Как бы привычны ни были духовные упражнения, думать больше двух-трех минут в день не представляется возможным, если, конечно, не взять себе за правило из склонности ли или же во имя профессионального долга терзать часами слова, дабы извлекать из них идеи.
Интеллигент – это самая страшная напасть, кульминационное поражение того, что мы называем homo sapiens.
Питать иллюзию, будто я никогда не оказывался в дураках, я могу лишь на том основании, что, любя что-либо, я всегда испытывал к этому же предмету еще и ненависть.
Как бы мы ни погрязали в пресыщениях, мы все равно останемся лишь карикатурами нашего предшественника Ксеркса. Не он ли специальным эдиктом пообещал награду любому, кто изобретет какое-нибудь новое сладострастие? Это было наиболее созвучное нашим временам деяние во всей античности.
Чем больше опасностей грозит духу, тем сильнее он ощущает потребность казаться поверхностным, прятаться под маской фривольности, множить заблуждения на свой счет.
Преодолевшему тридцатилетний рубеж следовало бы интересоваться событиями не больше, чем астроном интересуется разного рода пересудами.
Только идиоту вольно дышится.
С возрастом ослабевают не столько наши умственные способности, сколько та способность отчаиваться, очарование и комичность которой мы в молодые годы не в состоянии оценить.
Как жаль, что на пути к Богу нужно непременно пройти через веру!
Жизнь – что за претенциозность материи!
Довод против самоубийства: ну разве можно так вот неэлегантно покидать мир, который столь охотно служит нашей печали?

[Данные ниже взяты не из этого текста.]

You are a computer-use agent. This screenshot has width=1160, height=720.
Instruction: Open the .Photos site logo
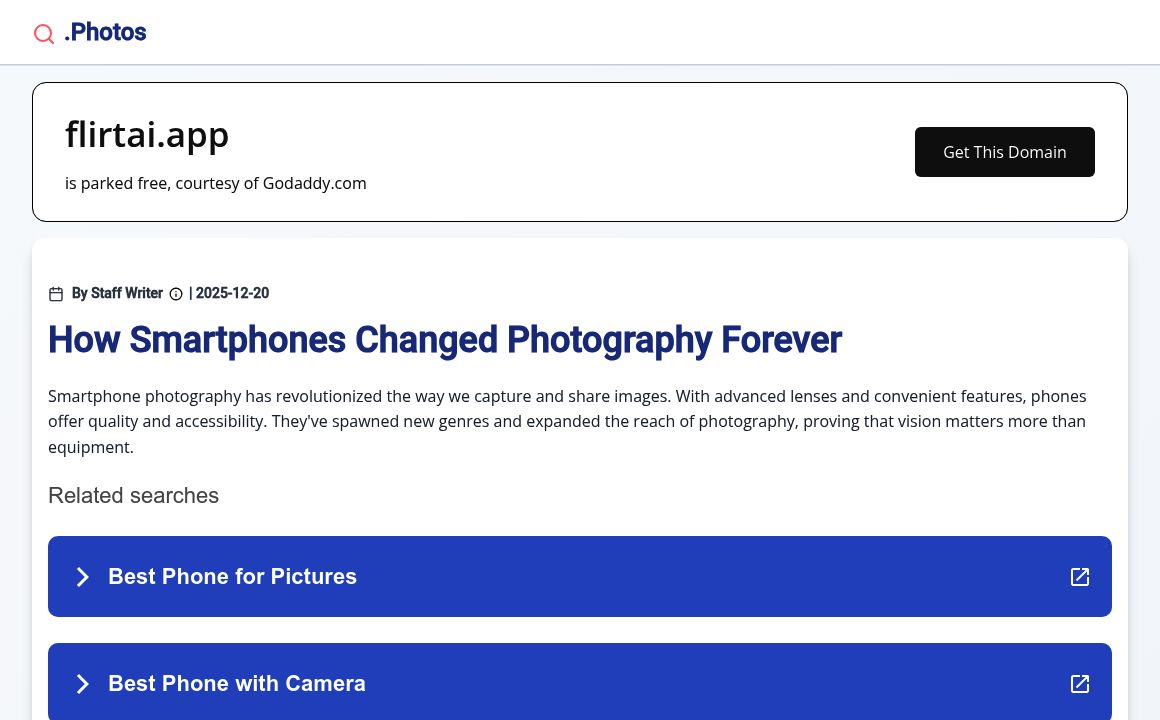pyautogui.click(x=105, y=33)
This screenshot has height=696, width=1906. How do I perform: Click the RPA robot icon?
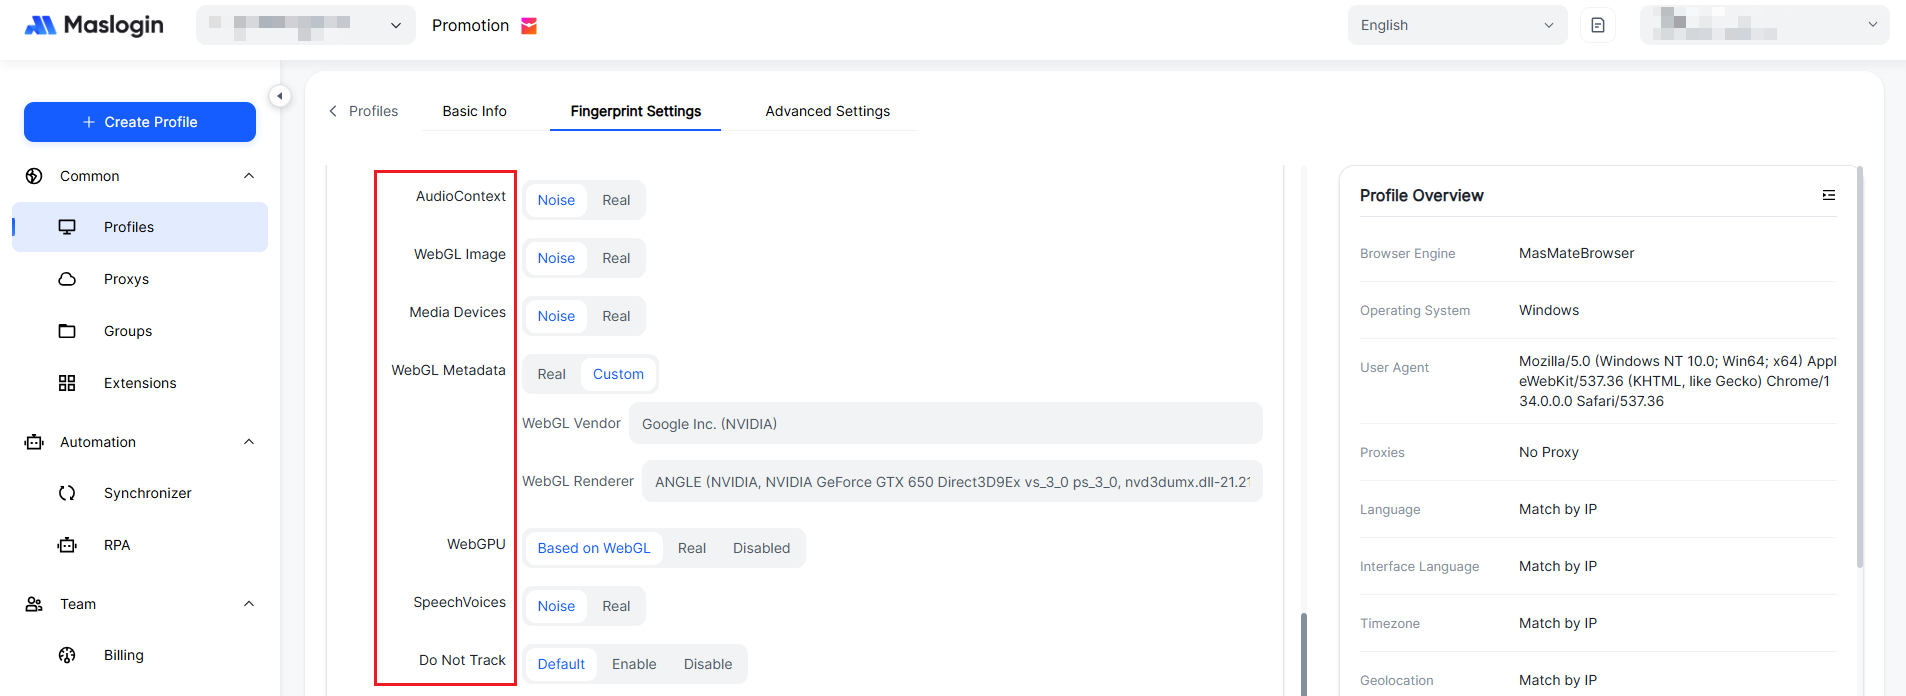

Сколько ни накачивайся алкоголем, все равно не достигнешь самоуверенности того креза из психиатрической лечебницы, который говорил: «Чтобы пребывать в полном покое, я купил весь воздух без остатка и превратил его в свою собственность».
Чувство неловкости в присутствии смешного человека возникает у нас оттого, что мы не можем представить себе его на смертном ложе.
Кончают с собой только оптимисты, утратившие возможность оставаться таковыми впредь. Ведь какой смысл умирать тем, кто не видит смысла в жизни?
Кто такие желчные люди? Да просто те, кто берет реванш за свои веселые мысли, высказанные во время общения с другими людьми.
Я ничего не знал о ней; тем не менее наша беседа приняла мрачный оборот: рассуждая о море, я высказался вполне в духе Екклесиаста. И каково же было мое удивление, когда, выслушав мою тираду об истерии волн, она обронила: «Нехорошо это – умиляться над самим собой».